> [EXERCISE PROMPT]: Copy the lines below word for word, from the first one down through the line containing "coordinates (332, 397).", and leave the pictures out of your copy.

::::

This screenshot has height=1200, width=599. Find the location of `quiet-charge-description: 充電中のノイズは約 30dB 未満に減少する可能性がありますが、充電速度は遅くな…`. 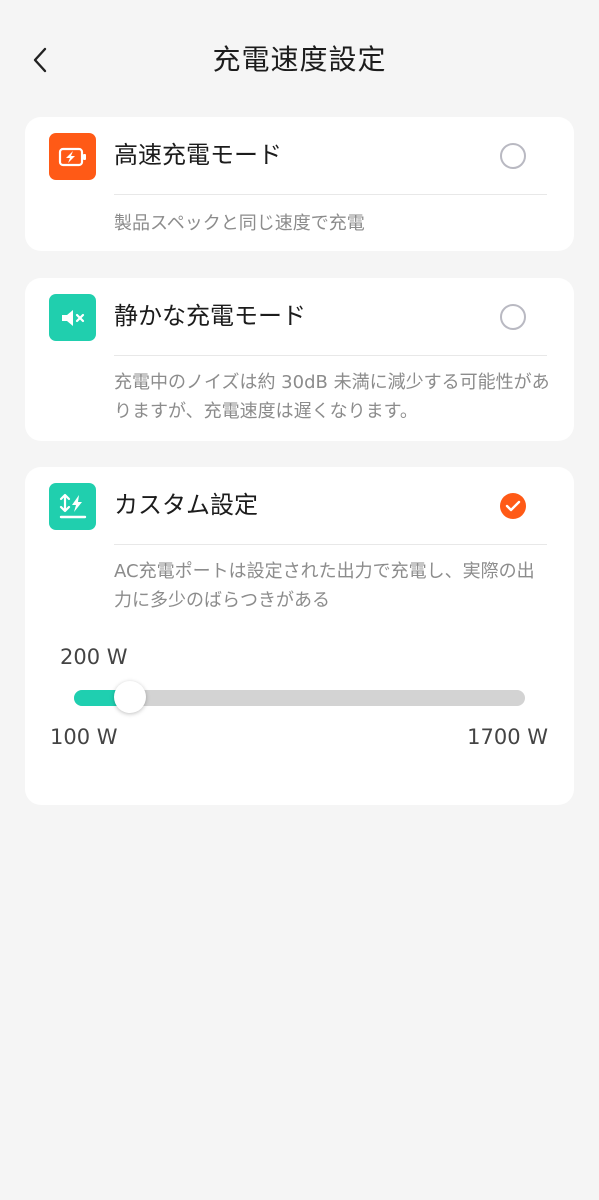

quiet-charge-description: 充電中のノイズは約 30dB 未満に減少する可能性がありますが、充電速度は遅くな… is located at coordinates (332, 397).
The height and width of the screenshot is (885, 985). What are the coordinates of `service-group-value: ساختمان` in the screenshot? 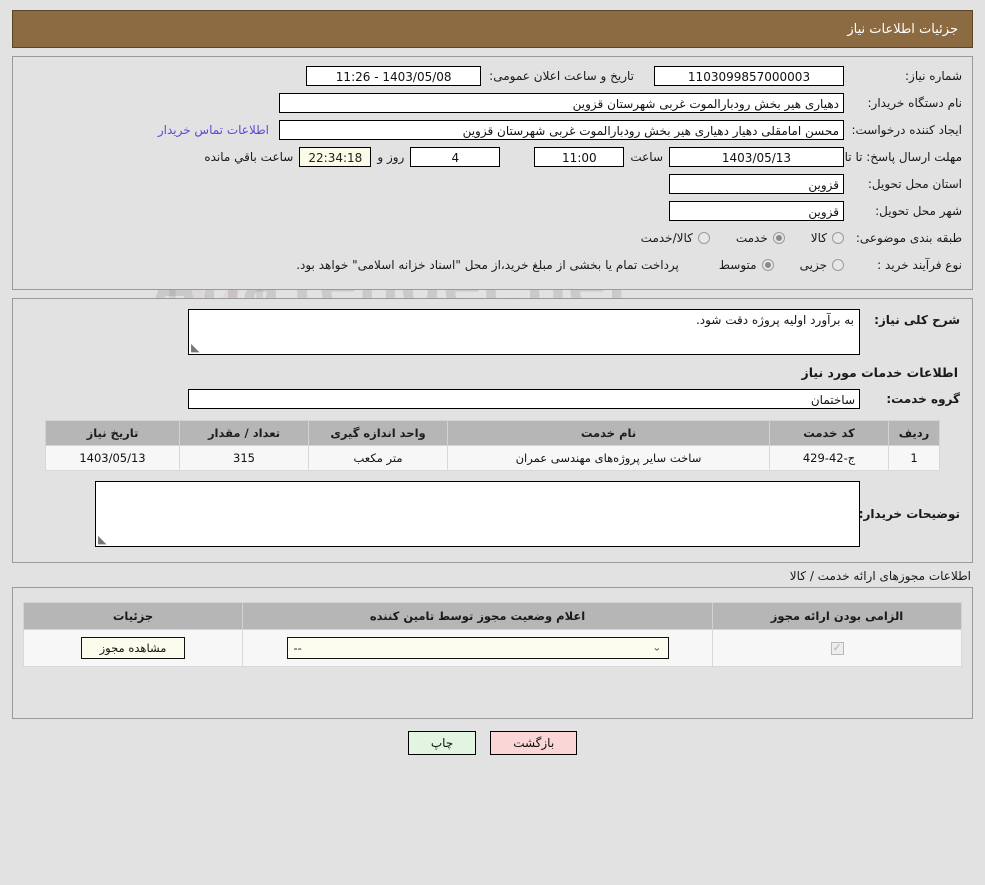 It's located at (524, 399).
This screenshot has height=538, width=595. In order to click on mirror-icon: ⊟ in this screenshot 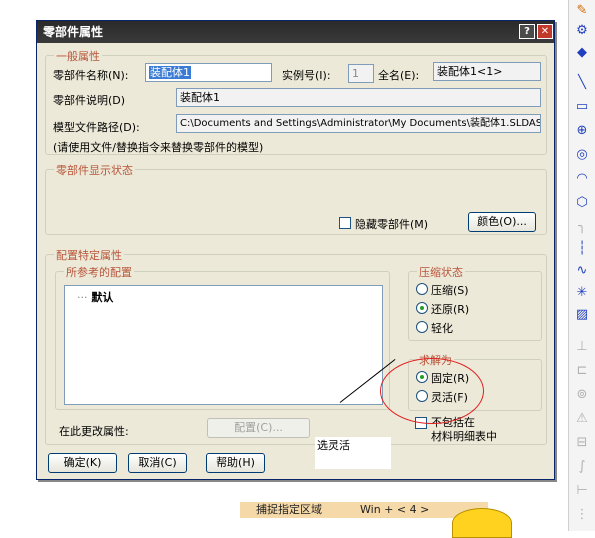, I will do `click(582, 443)`.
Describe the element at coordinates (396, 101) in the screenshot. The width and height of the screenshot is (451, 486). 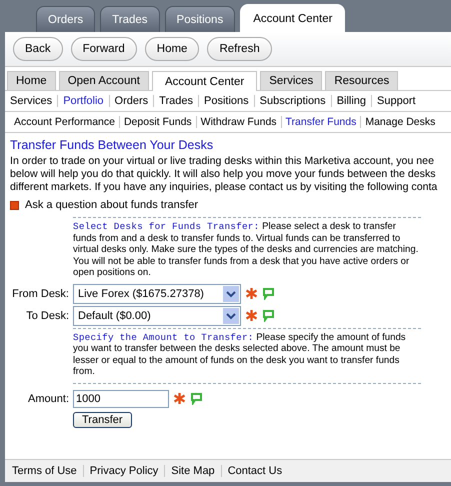
I see `menu-link: Support` at that location.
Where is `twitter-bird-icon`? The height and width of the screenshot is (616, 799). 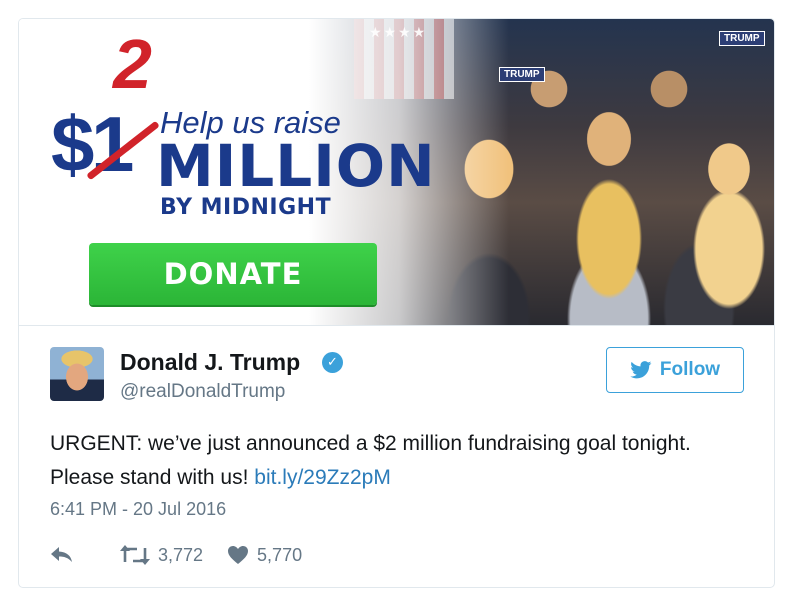
twitter-bird-icon is located at coordinates (641, 370).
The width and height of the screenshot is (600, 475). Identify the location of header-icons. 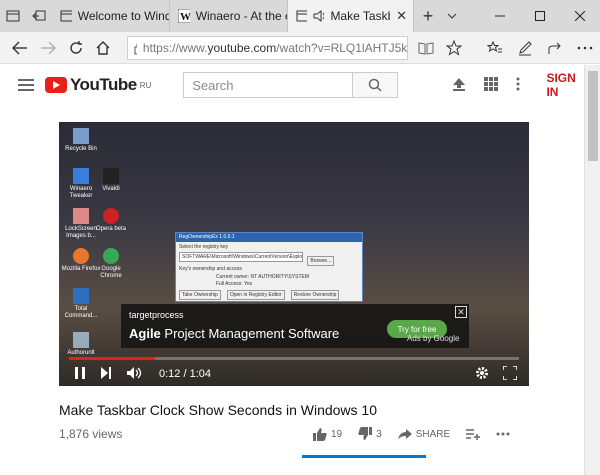
(486, 85).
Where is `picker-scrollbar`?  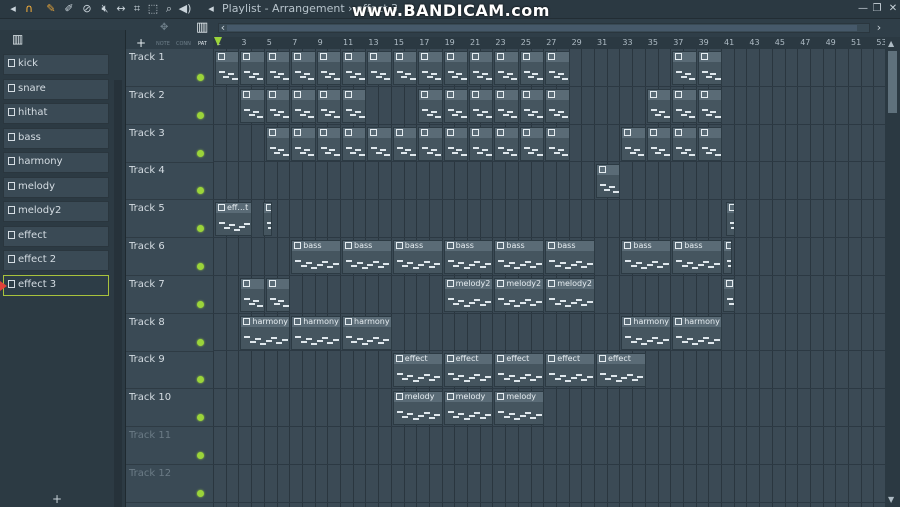 picker-scrollbar is located at coordinates (118, 294).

::::

> [OUTPUT FOR THIS EXERCISE]:
This screenshot has height=1200, width=599. Find the location of `quiet-charge-description: 充電中のノイズは約 30dB 未満に減少する可能性がありますが、充電速度は遅くな…`. 

quiet-charge-description: 充電中のノイズは約 30dB 未満に減少する可能性がありますが、充電速度は遅くな… is located at coordinates (332, 397).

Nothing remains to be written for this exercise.